• _PROBLEM STATEMENT_
Word for word, restate the lines from the start of the data below through the line containing "This screenshot has height=924, width=1307.".

• _SOURCE DATA_
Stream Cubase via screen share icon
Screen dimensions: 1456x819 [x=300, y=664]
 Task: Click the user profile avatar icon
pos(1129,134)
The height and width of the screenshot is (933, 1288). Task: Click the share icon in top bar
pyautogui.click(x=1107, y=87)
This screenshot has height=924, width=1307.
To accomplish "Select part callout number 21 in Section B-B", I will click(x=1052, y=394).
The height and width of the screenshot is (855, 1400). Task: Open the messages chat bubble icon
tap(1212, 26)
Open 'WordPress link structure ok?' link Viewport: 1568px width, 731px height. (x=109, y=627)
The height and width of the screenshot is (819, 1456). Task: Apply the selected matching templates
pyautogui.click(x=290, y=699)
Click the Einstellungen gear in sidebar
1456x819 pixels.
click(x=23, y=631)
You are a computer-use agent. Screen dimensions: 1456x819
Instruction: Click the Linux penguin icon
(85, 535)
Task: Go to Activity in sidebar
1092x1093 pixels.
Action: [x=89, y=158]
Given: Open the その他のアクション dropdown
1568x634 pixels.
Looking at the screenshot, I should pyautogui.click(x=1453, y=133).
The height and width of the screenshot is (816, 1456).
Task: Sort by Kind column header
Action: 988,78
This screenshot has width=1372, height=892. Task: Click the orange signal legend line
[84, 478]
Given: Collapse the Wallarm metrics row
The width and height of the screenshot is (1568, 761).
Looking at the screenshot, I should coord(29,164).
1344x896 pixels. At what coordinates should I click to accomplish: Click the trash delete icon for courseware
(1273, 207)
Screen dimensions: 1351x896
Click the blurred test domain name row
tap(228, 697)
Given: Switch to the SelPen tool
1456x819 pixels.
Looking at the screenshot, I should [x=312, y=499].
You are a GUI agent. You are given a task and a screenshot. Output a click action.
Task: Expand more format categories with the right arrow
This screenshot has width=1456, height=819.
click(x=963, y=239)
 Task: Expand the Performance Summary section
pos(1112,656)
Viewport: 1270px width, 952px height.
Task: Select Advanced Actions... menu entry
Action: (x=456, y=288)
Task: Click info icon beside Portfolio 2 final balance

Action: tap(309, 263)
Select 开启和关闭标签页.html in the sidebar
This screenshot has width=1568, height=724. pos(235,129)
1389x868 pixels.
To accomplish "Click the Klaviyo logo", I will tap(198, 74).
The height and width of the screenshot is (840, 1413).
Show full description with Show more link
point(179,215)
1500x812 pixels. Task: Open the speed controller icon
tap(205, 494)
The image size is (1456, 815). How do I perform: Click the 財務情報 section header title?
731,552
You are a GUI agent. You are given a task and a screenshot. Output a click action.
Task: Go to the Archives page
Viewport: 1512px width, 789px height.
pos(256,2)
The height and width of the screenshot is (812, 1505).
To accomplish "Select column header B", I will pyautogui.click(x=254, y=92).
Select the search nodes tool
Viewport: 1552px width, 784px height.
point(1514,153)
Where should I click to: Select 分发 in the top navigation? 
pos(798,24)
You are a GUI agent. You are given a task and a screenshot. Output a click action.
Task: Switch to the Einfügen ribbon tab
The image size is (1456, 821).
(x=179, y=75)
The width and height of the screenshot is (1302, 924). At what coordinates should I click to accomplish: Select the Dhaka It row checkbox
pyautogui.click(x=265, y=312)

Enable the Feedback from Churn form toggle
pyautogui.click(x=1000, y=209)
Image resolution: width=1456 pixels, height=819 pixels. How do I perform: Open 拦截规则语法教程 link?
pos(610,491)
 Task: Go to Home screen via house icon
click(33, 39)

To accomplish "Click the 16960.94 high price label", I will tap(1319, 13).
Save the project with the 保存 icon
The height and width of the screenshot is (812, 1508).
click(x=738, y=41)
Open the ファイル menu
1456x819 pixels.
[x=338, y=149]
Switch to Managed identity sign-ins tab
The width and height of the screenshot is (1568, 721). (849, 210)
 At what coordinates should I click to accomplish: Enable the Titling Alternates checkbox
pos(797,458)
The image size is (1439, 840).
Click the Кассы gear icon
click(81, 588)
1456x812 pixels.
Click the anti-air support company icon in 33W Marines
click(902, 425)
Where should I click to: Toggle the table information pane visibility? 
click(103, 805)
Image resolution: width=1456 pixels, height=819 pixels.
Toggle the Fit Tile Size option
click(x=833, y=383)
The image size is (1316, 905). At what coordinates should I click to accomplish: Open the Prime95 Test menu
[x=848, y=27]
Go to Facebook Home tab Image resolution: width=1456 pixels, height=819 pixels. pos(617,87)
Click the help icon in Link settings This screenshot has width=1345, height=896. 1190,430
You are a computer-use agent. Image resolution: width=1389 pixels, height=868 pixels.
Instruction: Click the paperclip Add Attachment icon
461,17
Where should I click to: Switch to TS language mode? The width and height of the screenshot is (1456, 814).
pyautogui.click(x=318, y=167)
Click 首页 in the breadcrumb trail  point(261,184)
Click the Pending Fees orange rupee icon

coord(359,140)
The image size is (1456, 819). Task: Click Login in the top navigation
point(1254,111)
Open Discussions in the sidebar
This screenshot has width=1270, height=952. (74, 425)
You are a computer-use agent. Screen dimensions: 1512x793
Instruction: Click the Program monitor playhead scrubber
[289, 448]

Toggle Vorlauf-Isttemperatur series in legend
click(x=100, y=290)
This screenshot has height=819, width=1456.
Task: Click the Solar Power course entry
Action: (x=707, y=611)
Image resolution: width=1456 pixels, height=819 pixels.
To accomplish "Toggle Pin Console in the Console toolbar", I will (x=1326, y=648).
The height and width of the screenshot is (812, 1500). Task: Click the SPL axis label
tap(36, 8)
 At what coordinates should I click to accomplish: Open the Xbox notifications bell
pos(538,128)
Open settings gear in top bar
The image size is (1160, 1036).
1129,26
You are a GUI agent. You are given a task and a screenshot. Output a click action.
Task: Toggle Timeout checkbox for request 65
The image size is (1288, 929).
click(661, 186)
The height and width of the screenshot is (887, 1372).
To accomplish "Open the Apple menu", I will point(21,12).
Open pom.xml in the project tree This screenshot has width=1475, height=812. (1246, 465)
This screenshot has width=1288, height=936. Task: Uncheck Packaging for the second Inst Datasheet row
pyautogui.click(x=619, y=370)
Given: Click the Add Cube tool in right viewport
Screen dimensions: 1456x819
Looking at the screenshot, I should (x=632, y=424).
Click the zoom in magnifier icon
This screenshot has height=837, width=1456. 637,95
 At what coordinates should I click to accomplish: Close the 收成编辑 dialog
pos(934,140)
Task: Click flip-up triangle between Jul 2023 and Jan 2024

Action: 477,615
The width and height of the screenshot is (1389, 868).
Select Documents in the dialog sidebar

• _RESULT OF THE EXERCISE_
Stream Cubase via screen share icon
Screen dimensions: 1456x819 [x=300, y=664]
 Task: Click the user profile avatar icon
pos(1129,134)
The height and width of the screenshot is (933, 1288). Task: Click the share icon in top bar
pyautogui.click(x=1107, y=87)
This screenshot has height=924, width=1307.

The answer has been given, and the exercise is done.